● Instruction 1
Please list every programming language that the post about Arc below mentions by name.
● Instruction 2
In the post about Arc below, what does the writer say already makes Arc preferable to Scheme?
● Instruction 3
Extend the post about Arc below, picking up right after its final line.

● Passage given
========

Hi Paul, Thanks so much for making Arc available. Along with many others, I have been waiting for this for years. I already prefer Arc over Scheme, even just for its sane booleans. However (and I'm sure you're aware of this), you have a long, very steep climb ahead of you if you want to approach Common Lisp in terms of specification and implementation. Some concerns: * I think your let/with will make certain important special cases longer and more cumbersome. Compare: CL> (let (a b c)
...)
vs arc> (with (a nil b nil c nil)
...)
Or, even worse: CL> `(let ,vars
...)
vs arc> `(with ,(apply + (map [list _ nil] vars))
...)
A possible solution is to have another form, say cl-let. Or (my preference) use CL's let and drop your let/with.* It seems there is no way to create dynamic bindings. Is this true? All variables seem to be lexical: arc> (= tp 'global)
global
arc> (= tp2 (let tp 'local
(fn () tp)))
#<procedure: tp2>
arc> (tp2)

========

● Data extract
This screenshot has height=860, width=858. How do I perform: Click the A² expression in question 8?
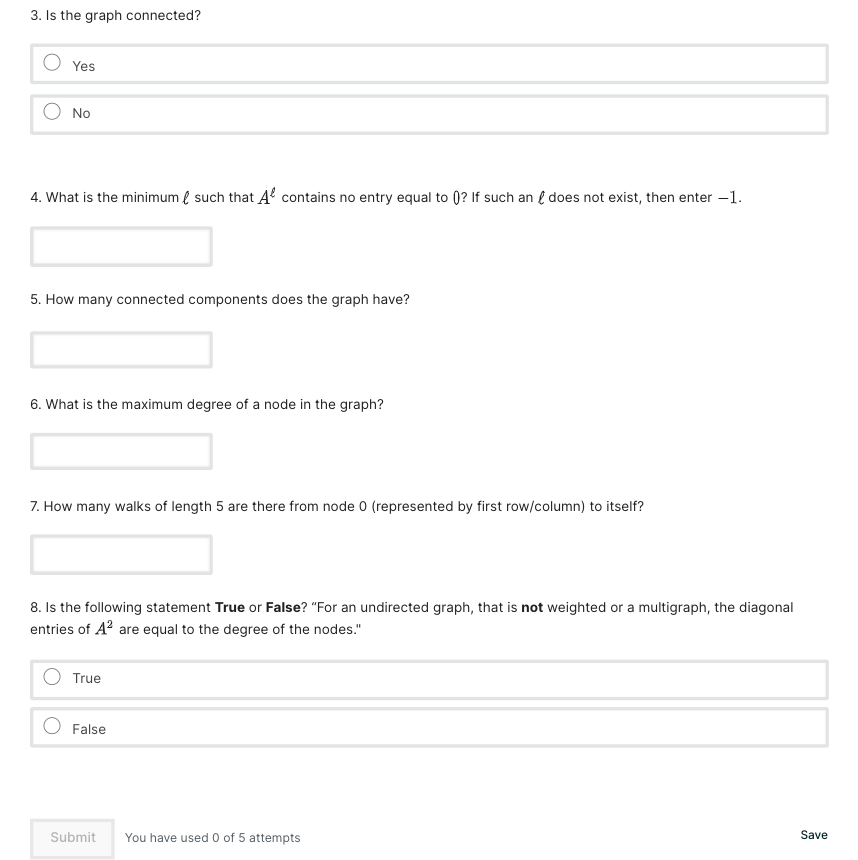tap(104, 628)
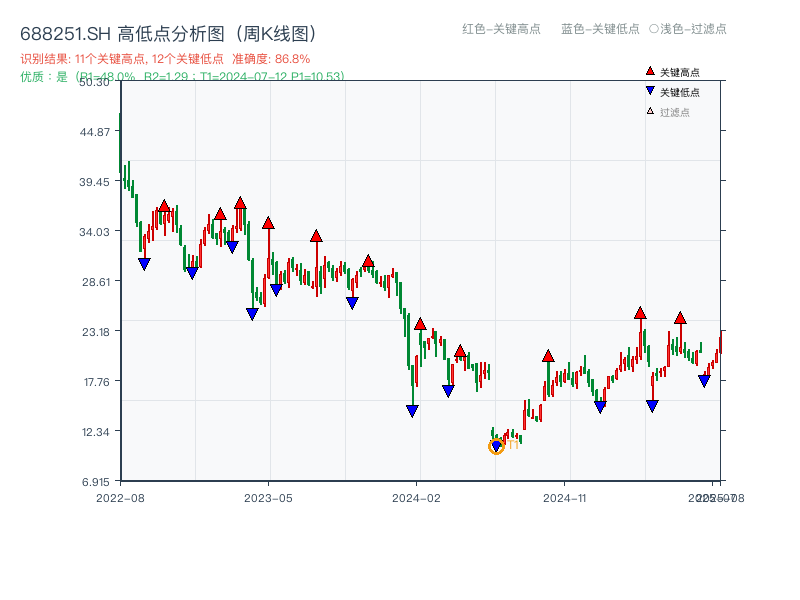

========

● Expected output 1
Arc, Scheme, Common Lisp

● Expected output 2
Its sane booleans.

● Expected output 3
local
Will this valuable feature (dynamic scope) ever be available? If not, is there any reason to append s to global variable names, or is this now an onion? Common Lisp does-this* to remind programmers that the symbol is intended to be used to establish dynamic instead of lexical bindings. All Arc bindings seem to be lexical so I don't see what useful information the earmuffs (I guess half-earmuffs) convey.* Efficiency. I'm particularly concerned about the efficiency of the combination of generalised variables and Arc's function-position access of sequences, etc. Take this example: arc> (def set-0th-element-in-this-vector (q)
(= (q 0) 9876)) ; If only I could tell
; Arc to assume q is
; a vector. It could
; even open-code it.
vs CL> (defun set-an-element-in-a-vector (q)
(setf (aref q 0) 9876))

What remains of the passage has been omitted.